Returning invalid document while ingesting data into MongoDBAtlas

Nithin_Reddy1 · February 28, 2024, 1:04pm

Below's the code which i used to get the documents

import pandas as pd
import glob
import os
import json

class CustomCSVLoader:
    def __init__(self, file_path, metadata_columns, encoding="utf-8"):
        self.file_path = file_path
        self.metadata_columns = metadata_columns
        self.encoding = encoding

    def load(self):
        # Load the CSV file with the specified encoding
        df = pd.read_csv(self.file_path, encoding=self.encoding)
        
        # Filter the dataframe based on the specified metadata columns and add any additional columns if needed
        if self.metadata_columns:
            df = df[self.metadata_columns + ['Text']]
        
        # Convert the dataframe to a dictionary, then to the desired format
        my_dict = json.loads(df.to_json(orient='index'))
        documents = self._process_chunks(my_dict)
        return documents

    def _process_chunks(self, my_dict):
        chunks = [item for item in my_dict.values()]
        
        for chunk in chunks:
            # Assuming get_token_set is a function you've defined elsewhere
            chunk.update({'token_set': get_token_set(chunk['Text'])})
        
        # Assuming Document is a class you've defined elsewhere and removekey is a function to remove keys from a dict
        docs = [Document(page_content=item['Text'], metadata=removekey(item, 'Text')) for item in chunks]
        return docs

def load_csv_files(folder_path):
    csv_files = glob.glob(os.path.join(folder_path, '*.csv'))
    metadata_columns = ['x1', 'y1', 'x2', 'y2', 'page_no', 'source_url', 'doc_type', 'company', 'doc_year']
    
    documents = []
    for file_path in csv_files:
        loader = CustomCSVLoader(file_path=file_path, metadata_columns=metadata_columns)
        documents.extend(loader.load())
    
    return documents

folder_path = 'data'  
docs= load_csv_files(folder_path)

print(docs[0])

below’s the output of the docs[0]

Document(page_content='what's happening over there.', metadata={'x1': 198.7965924442, 'y1': 204.7538135126, 'x2': 1448.4322473817, 'y2': 1536.8232888756, 'page_no': 1, 'source_url': 'data.pdf', 'doc_type': 'sports', 'company': 'BCCI', 'doc_year': 2022, 'token_set': {'publicly', 'the', 'that'}})

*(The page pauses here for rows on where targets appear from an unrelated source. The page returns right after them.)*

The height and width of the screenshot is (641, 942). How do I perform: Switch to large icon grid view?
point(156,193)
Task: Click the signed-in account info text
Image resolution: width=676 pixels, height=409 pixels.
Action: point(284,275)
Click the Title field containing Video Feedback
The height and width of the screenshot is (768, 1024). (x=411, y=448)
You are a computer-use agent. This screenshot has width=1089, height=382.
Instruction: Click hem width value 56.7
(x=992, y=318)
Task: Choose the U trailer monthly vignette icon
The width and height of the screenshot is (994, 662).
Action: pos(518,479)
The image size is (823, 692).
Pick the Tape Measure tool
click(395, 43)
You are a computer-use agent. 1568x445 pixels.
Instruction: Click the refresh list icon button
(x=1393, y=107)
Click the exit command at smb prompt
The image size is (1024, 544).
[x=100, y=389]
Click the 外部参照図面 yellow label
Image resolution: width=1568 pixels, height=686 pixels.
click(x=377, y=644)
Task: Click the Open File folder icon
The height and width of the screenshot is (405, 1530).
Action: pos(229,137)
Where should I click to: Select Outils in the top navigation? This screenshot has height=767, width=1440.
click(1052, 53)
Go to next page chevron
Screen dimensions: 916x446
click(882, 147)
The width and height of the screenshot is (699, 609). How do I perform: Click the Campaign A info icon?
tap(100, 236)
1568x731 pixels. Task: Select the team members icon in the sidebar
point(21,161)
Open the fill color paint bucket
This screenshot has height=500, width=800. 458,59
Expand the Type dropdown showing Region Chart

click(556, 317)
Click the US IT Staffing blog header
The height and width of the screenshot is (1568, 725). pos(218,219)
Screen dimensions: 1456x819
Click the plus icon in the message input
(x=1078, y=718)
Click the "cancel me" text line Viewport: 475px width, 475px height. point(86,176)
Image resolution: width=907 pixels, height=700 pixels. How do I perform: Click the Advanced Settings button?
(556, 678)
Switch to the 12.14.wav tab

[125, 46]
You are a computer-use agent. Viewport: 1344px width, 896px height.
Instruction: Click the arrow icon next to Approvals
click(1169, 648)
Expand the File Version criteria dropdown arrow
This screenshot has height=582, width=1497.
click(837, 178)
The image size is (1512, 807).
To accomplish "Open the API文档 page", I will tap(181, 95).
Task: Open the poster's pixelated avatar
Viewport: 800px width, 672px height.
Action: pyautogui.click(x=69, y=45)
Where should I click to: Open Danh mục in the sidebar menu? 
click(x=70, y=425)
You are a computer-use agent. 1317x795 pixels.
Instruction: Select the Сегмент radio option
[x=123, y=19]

then i wrote a code which will ingest the above data into MongoDBAtlas

db = MongoDBAtlasVectorSearch.from_documents(
    documents=docs,
    embedding=embedding_model,
    collection=mongodb_collection,
    index_name="cricket"
)

and below is the output

InvalidDocument: cannot encode object: {{'publicly', 'the', 'that'}})

I successfully imported data into MongoDB Atlas using the CSVLoader from Langchain. However, when I attempted to modify the data by adding custom values and import it again without using CSVLoader, I encountered issues. This happened despite maintaining the same data format. I am looking for guidance on how to import data with custom modifications into MongoDB Atlas without using CSVLoader.